Navigating NLP for Underrepresented Languages: Dataset Challenges, Efficient Techniques, and Evaluations
- Fajri Koto, Postdoc, MBZUAI
B9 L4 R4225
Democratizing NLP across numerous languages is a non-trivial task, as it may encounter challenges related to data scarcity, limitations in computational resources, and the intricacies of multilingual and multicultural diversity. The speaker will discuss the efforts and findings in tackling these challenges in this talk. To begin, data scarcity and inconsistency in metadata present common obstacles in low-resource NLP, complicating the understanding of the NLP landscape for low-resource languages.
Overview
Abstract
Democratizing NLP across numerous languages is a non-trivial task, as it may encounter challenges related to data scarcity, limitations in computational resources, and the intricacies of multilingual and multicultural diversity. The speaker will discuss the efforts and findings in tackling these challenges in this talk. To begin, data scarcity and inconsistency in metadata present common obstacles in low-resource NLP, complicating the understanding of the NLP landscape for low-resource languages. He addresses this issue by standardizing the datasets and reevaluating the NLP status of Indonesia, a country with 700+ languages. Subsequently, he introduces the first multilingual dataset for 10 Indonesian local languages by directly engaging with native speakers. In the recent endeavor, he scrutinized the optimal strategy for constructing datasets in low-resource languages, and found that directly composing texts in local languages yields superior lexical diversity and language models compared to the manual translation approach. Next, regions with under-represented languages often face computational resource challenges. To address this issue, he will discuss efforts including vocabulary adaptation in language modeling, and a zero-shot approach demonstrating superior performance compared to large language models. Lastly, while multilingual and multicultural considerations are vital in multilingual models, evaluations beyond English are limited.

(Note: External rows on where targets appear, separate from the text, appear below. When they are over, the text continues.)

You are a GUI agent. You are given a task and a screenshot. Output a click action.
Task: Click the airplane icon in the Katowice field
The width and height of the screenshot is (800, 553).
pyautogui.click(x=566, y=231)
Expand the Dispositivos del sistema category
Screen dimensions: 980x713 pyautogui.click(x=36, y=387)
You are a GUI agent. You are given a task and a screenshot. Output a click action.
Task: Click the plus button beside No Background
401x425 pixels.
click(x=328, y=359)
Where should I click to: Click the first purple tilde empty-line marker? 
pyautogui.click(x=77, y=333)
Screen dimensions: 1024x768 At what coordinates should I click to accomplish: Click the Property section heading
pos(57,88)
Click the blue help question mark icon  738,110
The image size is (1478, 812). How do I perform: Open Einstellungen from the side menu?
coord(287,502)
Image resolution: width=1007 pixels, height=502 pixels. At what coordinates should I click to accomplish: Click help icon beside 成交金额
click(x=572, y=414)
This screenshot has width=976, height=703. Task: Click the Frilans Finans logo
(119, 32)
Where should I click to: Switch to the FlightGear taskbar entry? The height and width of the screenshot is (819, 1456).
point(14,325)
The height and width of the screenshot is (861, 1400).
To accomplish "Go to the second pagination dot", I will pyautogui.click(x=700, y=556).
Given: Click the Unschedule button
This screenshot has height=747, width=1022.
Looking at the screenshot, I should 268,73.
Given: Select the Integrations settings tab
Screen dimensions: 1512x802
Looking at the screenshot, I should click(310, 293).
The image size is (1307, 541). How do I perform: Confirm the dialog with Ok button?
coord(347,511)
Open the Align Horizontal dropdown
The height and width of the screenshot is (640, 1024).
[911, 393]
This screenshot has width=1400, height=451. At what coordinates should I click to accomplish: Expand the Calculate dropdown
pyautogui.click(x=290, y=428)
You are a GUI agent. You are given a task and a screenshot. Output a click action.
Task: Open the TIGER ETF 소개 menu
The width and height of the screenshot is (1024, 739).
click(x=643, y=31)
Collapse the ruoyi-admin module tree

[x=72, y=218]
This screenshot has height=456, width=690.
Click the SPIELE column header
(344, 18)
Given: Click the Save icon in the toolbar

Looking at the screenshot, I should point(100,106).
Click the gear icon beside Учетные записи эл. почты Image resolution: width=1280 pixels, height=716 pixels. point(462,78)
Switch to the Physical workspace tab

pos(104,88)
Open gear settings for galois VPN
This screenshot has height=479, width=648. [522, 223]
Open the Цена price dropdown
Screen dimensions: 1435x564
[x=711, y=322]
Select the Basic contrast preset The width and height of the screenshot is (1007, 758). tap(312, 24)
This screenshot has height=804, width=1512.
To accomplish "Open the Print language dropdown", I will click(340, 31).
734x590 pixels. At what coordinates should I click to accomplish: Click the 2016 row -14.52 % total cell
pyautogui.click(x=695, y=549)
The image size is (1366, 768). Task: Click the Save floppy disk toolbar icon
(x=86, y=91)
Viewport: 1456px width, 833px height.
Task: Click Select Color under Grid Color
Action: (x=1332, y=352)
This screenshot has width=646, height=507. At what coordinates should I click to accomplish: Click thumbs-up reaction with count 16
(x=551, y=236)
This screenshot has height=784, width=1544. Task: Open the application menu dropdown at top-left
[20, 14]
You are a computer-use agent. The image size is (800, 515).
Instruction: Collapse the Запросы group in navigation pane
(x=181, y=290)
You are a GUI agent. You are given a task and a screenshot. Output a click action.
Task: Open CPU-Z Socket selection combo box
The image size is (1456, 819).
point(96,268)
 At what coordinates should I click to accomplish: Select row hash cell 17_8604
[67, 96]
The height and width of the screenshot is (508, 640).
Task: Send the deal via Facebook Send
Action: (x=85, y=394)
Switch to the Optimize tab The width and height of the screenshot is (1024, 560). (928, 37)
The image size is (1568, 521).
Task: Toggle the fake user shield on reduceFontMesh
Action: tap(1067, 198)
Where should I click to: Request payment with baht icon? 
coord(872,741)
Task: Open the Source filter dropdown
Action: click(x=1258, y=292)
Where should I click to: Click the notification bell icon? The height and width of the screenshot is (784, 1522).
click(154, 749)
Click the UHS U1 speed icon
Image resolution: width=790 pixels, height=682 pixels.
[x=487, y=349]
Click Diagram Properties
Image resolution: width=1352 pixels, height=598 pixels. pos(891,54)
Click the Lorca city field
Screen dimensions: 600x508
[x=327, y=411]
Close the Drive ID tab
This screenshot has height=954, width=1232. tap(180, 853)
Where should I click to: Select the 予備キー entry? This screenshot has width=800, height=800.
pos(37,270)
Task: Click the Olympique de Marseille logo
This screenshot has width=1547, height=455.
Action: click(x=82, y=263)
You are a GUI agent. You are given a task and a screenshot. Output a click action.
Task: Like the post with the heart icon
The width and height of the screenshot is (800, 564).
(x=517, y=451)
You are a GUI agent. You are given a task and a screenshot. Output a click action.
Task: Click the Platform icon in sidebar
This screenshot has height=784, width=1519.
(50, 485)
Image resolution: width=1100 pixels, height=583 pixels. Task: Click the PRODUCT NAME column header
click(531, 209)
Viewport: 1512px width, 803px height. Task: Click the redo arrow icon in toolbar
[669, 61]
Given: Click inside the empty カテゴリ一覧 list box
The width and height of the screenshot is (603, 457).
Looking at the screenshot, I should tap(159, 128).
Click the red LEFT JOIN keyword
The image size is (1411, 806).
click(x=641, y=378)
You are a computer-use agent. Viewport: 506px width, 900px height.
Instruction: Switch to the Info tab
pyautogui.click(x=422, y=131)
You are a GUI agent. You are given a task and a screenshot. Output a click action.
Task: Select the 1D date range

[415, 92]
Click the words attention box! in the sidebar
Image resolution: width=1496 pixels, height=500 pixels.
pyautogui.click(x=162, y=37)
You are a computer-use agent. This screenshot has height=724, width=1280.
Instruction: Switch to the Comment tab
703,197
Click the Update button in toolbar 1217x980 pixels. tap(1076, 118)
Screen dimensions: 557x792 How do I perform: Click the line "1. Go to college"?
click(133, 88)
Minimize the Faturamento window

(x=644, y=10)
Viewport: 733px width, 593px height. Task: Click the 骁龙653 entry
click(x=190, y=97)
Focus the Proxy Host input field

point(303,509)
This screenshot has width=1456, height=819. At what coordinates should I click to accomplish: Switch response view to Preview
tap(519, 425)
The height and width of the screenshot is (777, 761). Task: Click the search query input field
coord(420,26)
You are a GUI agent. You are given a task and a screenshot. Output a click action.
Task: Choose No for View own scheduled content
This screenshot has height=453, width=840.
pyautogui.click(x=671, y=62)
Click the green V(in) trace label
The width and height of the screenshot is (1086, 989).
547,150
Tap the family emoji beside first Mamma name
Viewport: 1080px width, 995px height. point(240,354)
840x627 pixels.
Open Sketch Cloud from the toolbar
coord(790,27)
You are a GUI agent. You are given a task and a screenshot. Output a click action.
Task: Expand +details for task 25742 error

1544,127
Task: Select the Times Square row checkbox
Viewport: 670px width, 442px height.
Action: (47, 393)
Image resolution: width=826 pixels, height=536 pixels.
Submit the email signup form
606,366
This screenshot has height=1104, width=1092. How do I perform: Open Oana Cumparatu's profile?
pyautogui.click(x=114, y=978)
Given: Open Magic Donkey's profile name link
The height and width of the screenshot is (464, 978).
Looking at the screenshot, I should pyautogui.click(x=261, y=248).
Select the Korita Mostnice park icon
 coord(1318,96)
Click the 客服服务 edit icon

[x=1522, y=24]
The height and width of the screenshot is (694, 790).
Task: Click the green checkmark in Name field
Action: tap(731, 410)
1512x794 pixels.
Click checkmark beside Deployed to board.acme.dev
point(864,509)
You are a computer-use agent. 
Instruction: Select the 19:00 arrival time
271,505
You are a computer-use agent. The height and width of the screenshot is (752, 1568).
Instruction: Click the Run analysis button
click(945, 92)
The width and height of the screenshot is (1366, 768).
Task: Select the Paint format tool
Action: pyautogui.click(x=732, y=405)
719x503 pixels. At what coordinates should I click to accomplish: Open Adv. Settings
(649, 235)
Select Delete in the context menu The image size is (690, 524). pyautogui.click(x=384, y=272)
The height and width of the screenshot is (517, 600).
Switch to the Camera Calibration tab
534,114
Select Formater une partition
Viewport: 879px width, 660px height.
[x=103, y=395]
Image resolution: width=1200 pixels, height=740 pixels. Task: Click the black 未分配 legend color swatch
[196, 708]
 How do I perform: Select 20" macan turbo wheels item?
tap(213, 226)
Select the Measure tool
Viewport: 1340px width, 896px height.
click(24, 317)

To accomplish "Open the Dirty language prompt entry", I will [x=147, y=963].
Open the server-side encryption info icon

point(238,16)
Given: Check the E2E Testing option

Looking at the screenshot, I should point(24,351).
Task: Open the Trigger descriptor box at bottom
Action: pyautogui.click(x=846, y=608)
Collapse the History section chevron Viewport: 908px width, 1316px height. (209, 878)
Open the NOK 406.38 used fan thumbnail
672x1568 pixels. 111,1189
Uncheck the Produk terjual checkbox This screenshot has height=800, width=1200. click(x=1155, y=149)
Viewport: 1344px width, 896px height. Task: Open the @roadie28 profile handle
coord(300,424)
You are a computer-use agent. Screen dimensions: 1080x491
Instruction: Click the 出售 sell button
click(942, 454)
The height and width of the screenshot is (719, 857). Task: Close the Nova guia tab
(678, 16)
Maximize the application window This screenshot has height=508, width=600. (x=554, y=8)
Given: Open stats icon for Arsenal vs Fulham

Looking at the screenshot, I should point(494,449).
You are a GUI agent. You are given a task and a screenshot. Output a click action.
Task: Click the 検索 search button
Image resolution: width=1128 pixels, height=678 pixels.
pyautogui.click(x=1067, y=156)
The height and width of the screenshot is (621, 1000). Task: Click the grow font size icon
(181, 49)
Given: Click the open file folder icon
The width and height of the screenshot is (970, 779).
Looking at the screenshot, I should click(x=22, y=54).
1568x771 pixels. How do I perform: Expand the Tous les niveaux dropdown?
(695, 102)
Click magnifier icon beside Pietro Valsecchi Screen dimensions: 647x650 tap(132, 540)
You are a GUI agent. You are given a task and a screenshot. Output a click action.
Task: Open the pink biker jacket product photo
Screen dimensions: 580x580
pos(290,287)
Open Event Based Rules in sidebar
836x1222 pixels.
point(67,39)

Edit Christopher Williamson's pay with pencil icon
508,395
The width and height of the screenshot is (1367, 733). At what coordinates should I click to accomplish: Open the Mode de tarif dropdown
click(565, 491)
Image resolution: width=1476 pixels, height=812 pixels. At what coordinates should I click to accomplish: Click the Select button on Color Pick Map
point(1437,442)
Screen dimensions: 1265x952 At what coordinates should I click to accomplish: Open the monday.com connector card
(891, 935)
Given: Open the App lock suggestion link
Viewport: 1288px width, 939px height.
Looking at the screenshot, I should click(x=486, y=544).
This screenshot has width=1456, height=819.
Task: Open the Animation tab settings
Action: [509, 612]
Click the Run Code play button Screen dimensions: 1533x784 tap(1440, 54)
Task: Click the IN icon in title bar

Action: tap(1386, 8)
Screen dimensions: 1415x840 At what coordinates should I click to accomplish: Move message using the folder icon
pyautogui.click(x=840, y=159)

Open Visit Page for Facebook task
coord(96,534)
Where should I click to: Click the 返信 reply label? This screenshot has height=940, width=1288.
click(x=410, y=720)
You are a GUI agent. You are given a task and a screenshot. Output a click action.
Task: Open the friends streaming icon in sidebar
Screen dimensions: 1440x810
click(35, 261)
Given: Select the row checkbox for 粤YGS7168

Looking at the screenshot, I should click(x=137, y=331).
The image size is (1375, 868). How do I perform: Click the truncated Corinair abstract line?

He will highlight the significance of datasets with local context in assessing the LLMs in terms of knowledge, culture, and commonsense reasoning.
Brief Biography
Dr. Fajri Koto currently holds the position of Postdoctoral Research Fellow at MBZUAI, specializing in Natural Language Processing. He completed his PhD at The University of Melbourne under the guidance of Prof. Timothy Baldwin and Dr. Jey Han Lau. His ongoing research focuses on multilingual and low-resource NLP, commonsense reasoning, language generation, and the evaluation of large language models. Before his current position, Dr. Koto gained professional experience working at Amazon and Samsung R&D Institute. His research contributions have found their place in well-regarded international conferences and journals such as ACL, EMNLP, NAACL, COLING, EACL, AACL, and JAIR. His works have been recognized with the Best Paper Award in CSRR at ACL 2022, the Outstanding Paper Award at EACL 2023, and the Resource Paper Award at AACL 2023. Additionally in 2022, Dr. Koto was invited as a keynote panelist at ACL.